> CHECK YOUR UNDERSTANDING
A) In the text on falciparum malaria and kidney function, what did Weber et al. (1999) study?
B) Translate this sentence from the text on falciparum malaria and kidney function into Spanish: "Precise mechanism of impairment of renal function in falciparum malaria is not clearly known."
C) Pick up the text on falciparum malaria and kidney function after its last sentence and write the next part.

> TEXT SHOWN
╔══
There was no significant difference (p>0.05) in the levels of serum electrolytes of the malarious subjects compared with the controls (Table 2). Falciparum malaria is not known to be associated with remarkable disturbance in electrolyte balance (Naqvi et al., 2003). This probably explains why we have been unable to show electrolyte levels in most of t he P. falciparum infected children that significantly differed from those of the controls.

It was observed that children within the first 5 years of age had higher levels of serum urea, serum creatinine, and protein in urine than those between 6-12 years who had lower parasitaemia (Table 2) suggesting that children within 0-5 years old are more prone to malaria associated kidney dysfunction than those within 6-12 years of age. The results of the present study are in agreement with those of Weber et al. (1999) who made similar observation in a study of renal involvement in Gambian children with malaria. Precise mechanism of impairment of renal function in falciparum malaria is not clearly known. Several hypotheses including mechanical obstruction by infected erythrocytes, immune mediated glomerular and tubular pathology, fluid loss due to multiple mechanisms and alterations in the renal microcirculation have been proposed.

The pathogenesis of renal involvement is possibly mediated through immune complex deposition. Histopathological changes observed in infected kidneys include features of mesangiocapillary glomerular and sub-endothelial immune complex deposits containing IgG, C3 and Malarial antigen (Das, 2008).
╚══
> PROVIDED INFORMATION
╔══
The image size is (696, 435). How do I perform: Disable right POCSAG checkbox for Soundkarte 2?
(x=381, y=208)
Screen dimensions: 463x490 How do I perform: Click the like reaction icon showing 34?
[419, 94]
╚══
╔══
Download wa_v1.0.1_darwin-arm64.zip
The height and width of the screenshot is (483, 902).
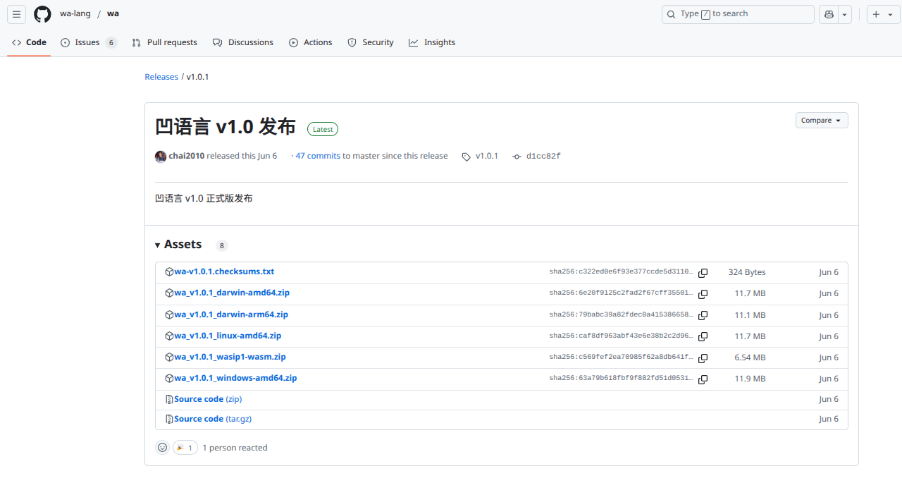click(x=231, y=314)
╚══
> PER-TASK OUTPUTS
A) Renal involvement in Gambian children with malaria.

B) El mecanismo preciso del deterioro de la función renal en la malaria por falciparum no se conoce con claridad.

C)
CONCLUSION

In this study the observed evidence of impairment of renal function in malaria is very important because Nigeria is an endemic country and more so when quite a large number of populations still do not have access to proper hospital treatment.

Even in urban areas where there are hospitals, most patients report at hospitals only when self medications have failed. There is therefore the potential danger of widespread acute renal failure which may in some cases progress to chronic kidney disease and the attendant mortality.

RECOMMENDATIONS

It is therefore recommended that constant re-evaluation of the incidence and prevalence is done, preferably a country wide study in order to establish the true picture of the incidence and prevalence in Nigeria. This is especially important in children as malaria is recognised as one of the causes of acute renal failure in children in developing countries (Radhakrishan and Kiryluk, 2006). Children who report at hospitals for malaria treatment should also be subjected to routine kidney function tests to rule out renal impairment, especially in all cases of severe malaria as early diagnosis will significantly reduce mortality rate.